I'm sure that your breeder has been socializing Denver with little kids! I don't have kids, neither did my breeder but she would have kids come to visit the puppies. Shadow was a hit with every little one in my hood and there are plenty. He is very gentle and happy with them. He really loves babies and begs to see them! I think Havanese have enough energy to keep up with kids. Your daughter will adore Denver and when Denver is too much, his crate will be a good place for him! Some of the kids here were afraid at first too.


----------



## Wulfin (May 3, 2019)

Yeah, my breeder has definitely been socializing him with kids (he was being held by my breeder's grandson as early as the day after birth.. lol). I'm more worried about socializing my daughter 
But yes, I will be using his crate and ex-pen very extensively in the beginning


----------



## Wulfin (May 3, 2019)

Today is the day!!!
Lynda messaged me and let me know that she is coming to Calgary with Denver's mom and possibly the puppies, and would she like me to deliver him tonight instead of us picking him up at her place this weekend. 

UHM, let me think about this.. YES! OK, I did hesitate a little as we are going to the cabin tomorrow (which is close to her place) and thought that might be a lot of movement/car/etc for a pup, but as she was already bringing him here - sure, we would be good for it! So the last minute making sure all the areas he will have access to are clean, puppy proofed, etc has begun!! Only thing I have left to do otherwise is go and buy some dog food


----------



## Tere (Oct 17, 2018)

How exciting! It'll all work out for the best. Denver0 may like to come with his mom. I know I get overprepared for things. 
My breeder brought Shadow to my house. I know she wanted to have a look around and make sure he was going to a good home after 2 homes that didn't work out. We talked about Havanese for hours! It was for the best since he got carsick(almost 3 hours of driving) but he settled right in. I think he felt secure with her.
Welcome home, Denver! I'll be waiting to hear how it's going! Congratulations!:smile2:


----------



## Wulfin (May 3, 2019)

I know what you mean about talking dogs for hours!! I've been over at her place several times over the last couple months (first when he was just a week old, and every few weeks since), so at least Denver knows me a bit - I think that will definitely help. And her coming is definitely part of a mad clean that I'm doing right now. Just to make sure everything is okay.. LOL!!!


----------



## EvaE1izabeth (Nov 14, 2017)

I wish I knew someone around here to talk Havanese for hours! I have to reign it in  Your puppy will have great socialization opportunities between traveling to you, going on a trip - you’ll end up with an easily adaptable puppy!


----------



## Wulfin (May 3, 2019)

OK, change of plans.. I won't be getting him now til Sunday ... she can't get her printer working properly (long story there), so she wants to make sure everything is ready to go and done properly. So this gives her extra time, also less travelling for the puppy.


----------



## Tere (Oct 17, 2018)

Oh no, that's disappointing! Tell her to go to the library! We want Denver and we want him now!!!!
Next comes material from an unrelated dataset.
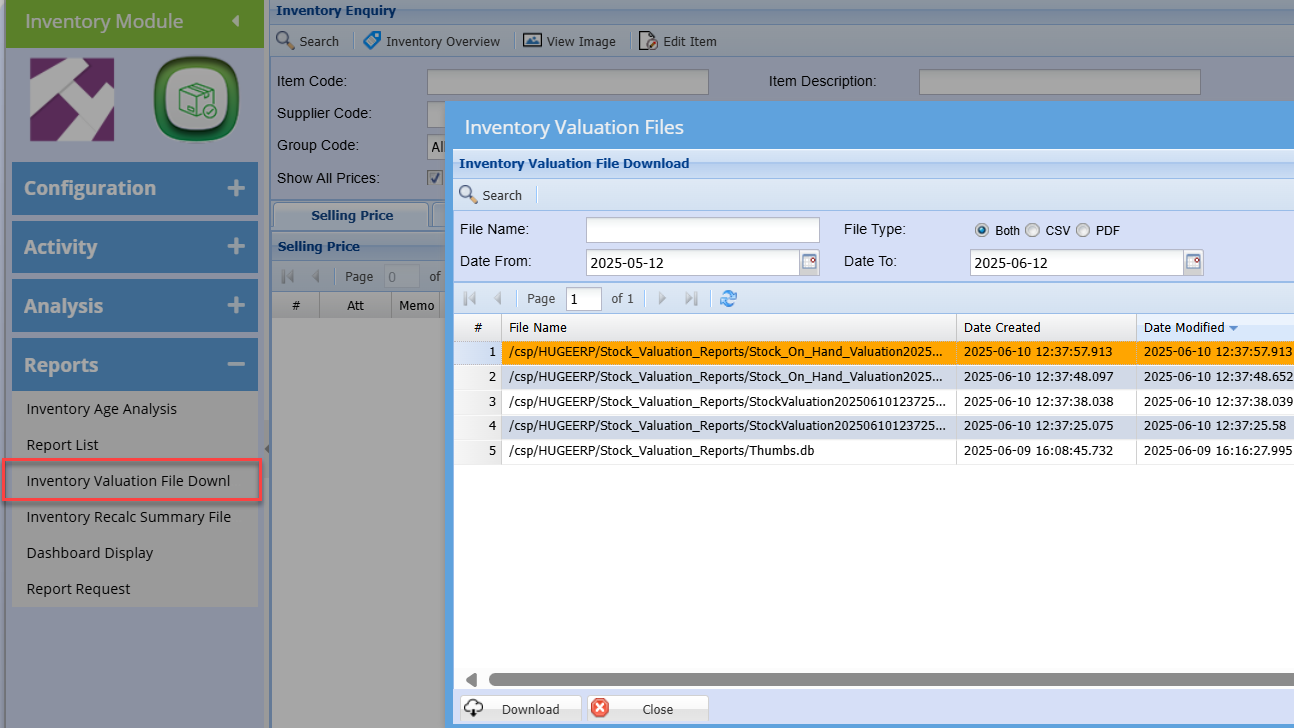Viewport: 1294px width, 728px height.
Task: Click the File Name input field
Action: pos(702,230)
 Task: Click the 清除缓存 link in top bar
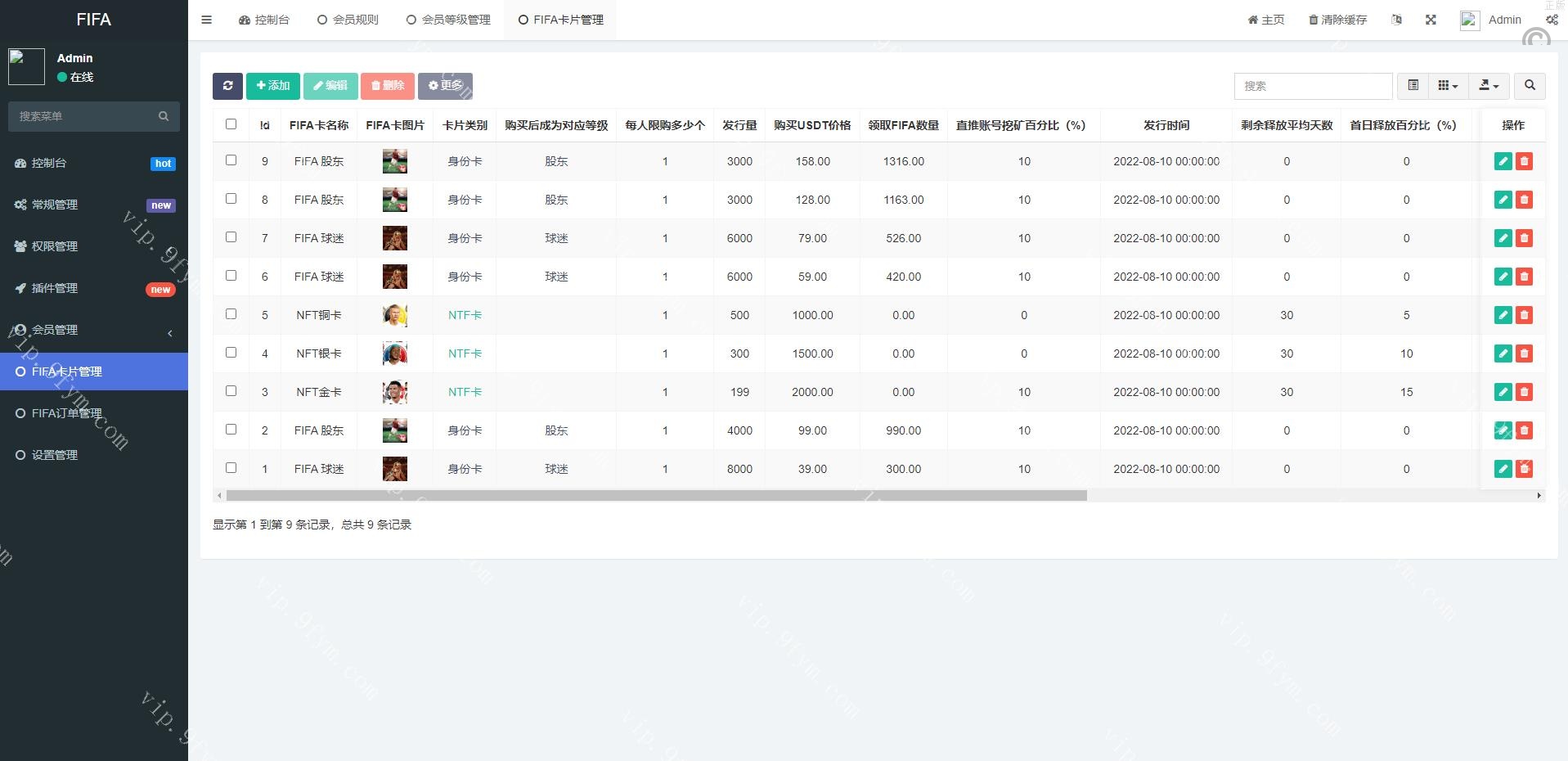tap(1337, 20)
Eva Elizabeth, I know what you mean about reining yourself in. I have to do the same. I used to talk to my breeder on the phone a bit but she is having very serious health issues to deal with plus her dogs! She has her hands full!
We'll just have to do Havanese talking on here!


----------



## Wulfin (May 3, 2019)

Hahaha, I know, that’s how I’m feeling. I’d be lying if I didn’t say I wasn’t disappointed, etc, but I also respect her for wanting to do it “right”.


----------



## Jackie from Concrete WA (Mar 23, 2015)
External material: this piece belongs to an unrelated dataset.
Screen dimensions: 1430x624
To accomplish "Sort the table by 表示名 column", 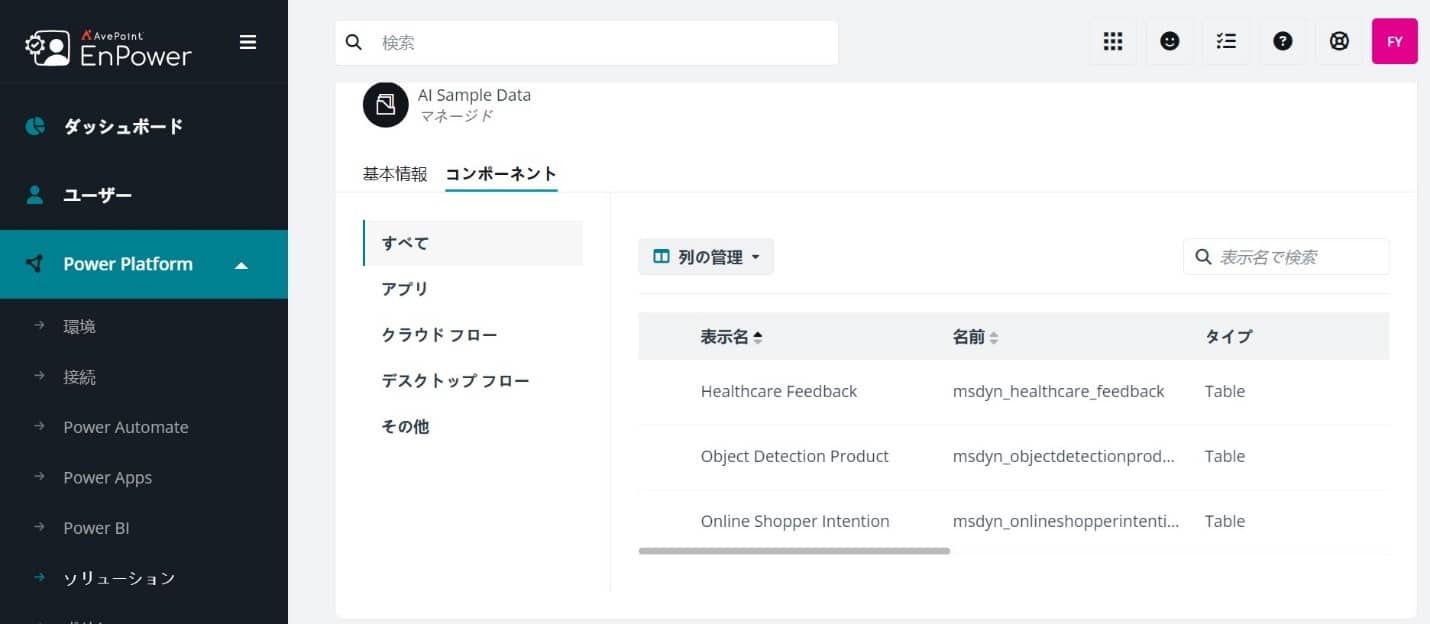I will 731,337.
Oh boy. Just one more day of anticipation! Makes the actual event that much sweeter! Can't wait to see photos!


----------



## Tere (Oct 17, 2018)

SO? Is Denver home? How is he doing? Enquiring minds!


----------



## Wulfin (May 3, 2019)

Sorry for not posting, things have been...busy!!
We ended up getting Denver on Saturday for the day and returning him back to the breeder Saturday evening, then picking him up Sunday and bringing him home 

He is SUCH a good boy. I mean, if you ignore all the landsharking, the fact that he wants to be The a Destroyer of All Soft Things, has found every dust bunny in the house, etc etc.. he's a dream!

We have had no potty accidents. I even had to leave him for 4 hours in his expen and he still waited until I got home to go potty outside (he had a peep pad in the pen, didn't use it!).
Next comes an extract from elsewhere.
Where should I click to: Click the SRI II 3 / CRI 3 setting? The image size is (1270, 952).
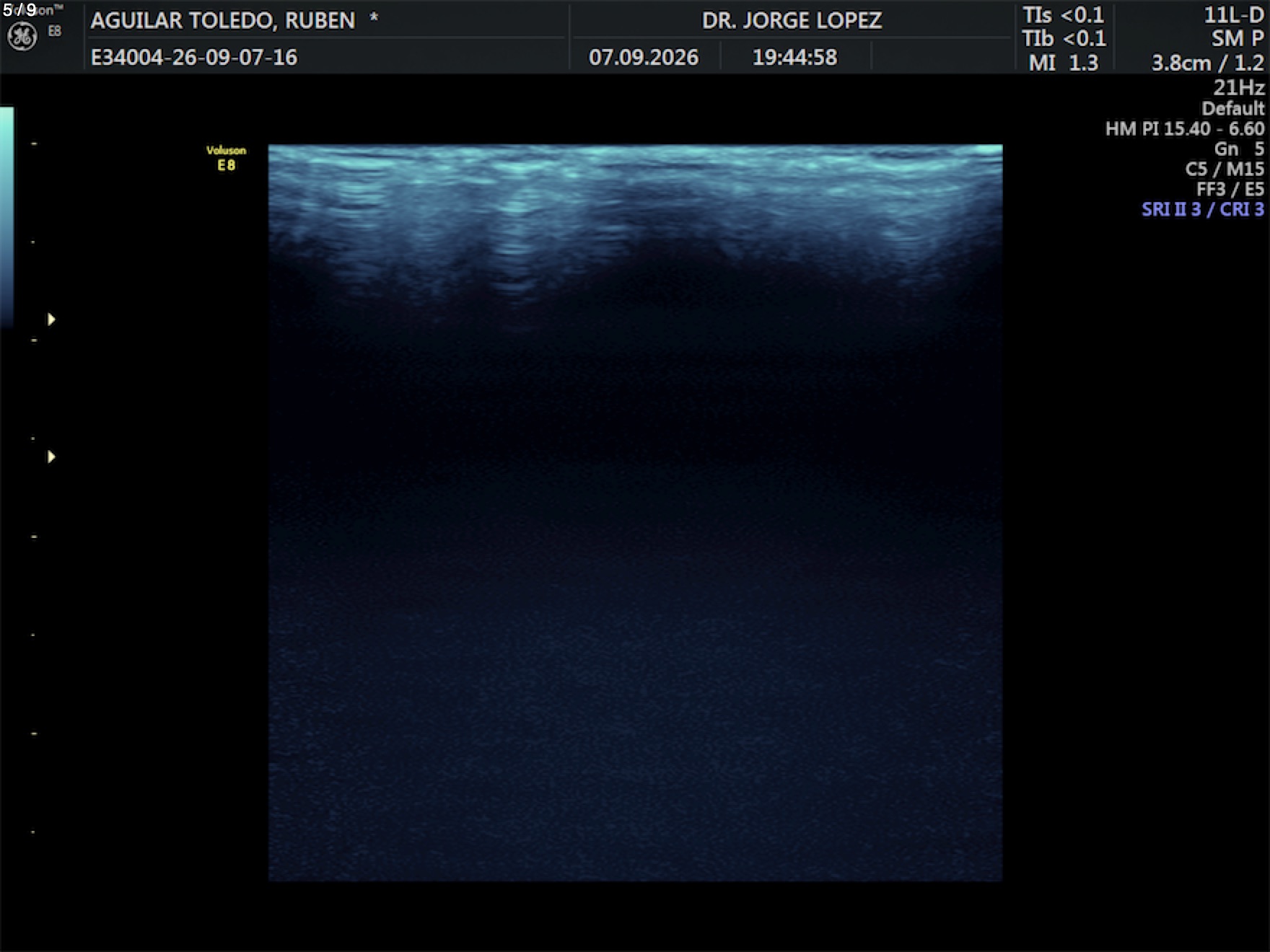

He is loving having all the toys to himself, his favourite is a skinniez that he loves to kill. He puts himself into naps. The first night he whined in the crate for 30 seconds before going to sleep and only waking us once. Last night it was 0 whines and slept through the night.

My daughter loves him from a distance and we are working through her issues. Last night she let him lick her hand for a few seconds as we don't want to create barrier frustration towards her.

Introduction to my 20yr old cat has also gone well. When he gets too close, she hisses at him which stops him in his tracks and he backs up a bit to give her space. He really doesn't get why she doesn't want to play with him .. I mean, everyone and everything else does!! Last night both of them were on the couch about a foot apart resting. There was some tension, but progress is being made. Of course, when he's in the expen, she taunts him by walking around it in circles. Typical cat.

Today is our vet checkup and Saturday we start puppy classes!

Now, pictures!


----------



## Tere (Oct 17, 2018)

Denver is beautiful, such a sweet little face. It sounds like his breeder has done a great job with him. Congratulation on the new arrival!


----------



## Wulfin (May 3, 2019)

Last night we cut our grass and this morning we had zoomies ....



















Then it was post zoomie coma...


----------



## Tere (Oct 17, 2018)

Aww, little Mr. Greenfeet! I miss having a light colored dog but I don't miss the green feet! 
"A good puppy is a tired puppy!" 
Denver is a very good puppy!


----------



## Molly120213 (Jan 22, 2014)

Congratulations and best of luck with your new puppy. He is adorable!


----------



## EvaE1izabeth (Nov 14, 2017)

Such a cute puppy! Sounds like a great weekend.


----------



## Jackie from Concrete WA (Mar 23, 2015)

OMG! I so want a puppy! Sounds like you have a dream dog! Congrats and keep the pictures coming!


----------



## Wulfin (May 3, 2019)

This puppy has no sense of taste. Loves poop. Hates banana. 
At least we’ll always have a clean yard (from us cleaning it right away!!)


----------



## Tere (Oct 17, 2018)

Good to hear that Denver is doing great!
Shadow ate poop too when he came home. He would twist his little head around and eat as it exited his cute little bum. I thought I would loose my mind over this! I still am not sure why he was doing it but he did have tapeworm I determined a few days after his arrival.


----------



## Wulfin (May 3, 2019)

I.... don’t know what to say to that except be thankful that Denver hasn’t figured that one out. (And really, don’t they have cute bums?? Denver’s is huge.. lol)


----------



## Heather's (Jun 18, 2012)

What a cutie pie! 😍


----------



## Jackie from Concrete WA (Mar 23, 2015)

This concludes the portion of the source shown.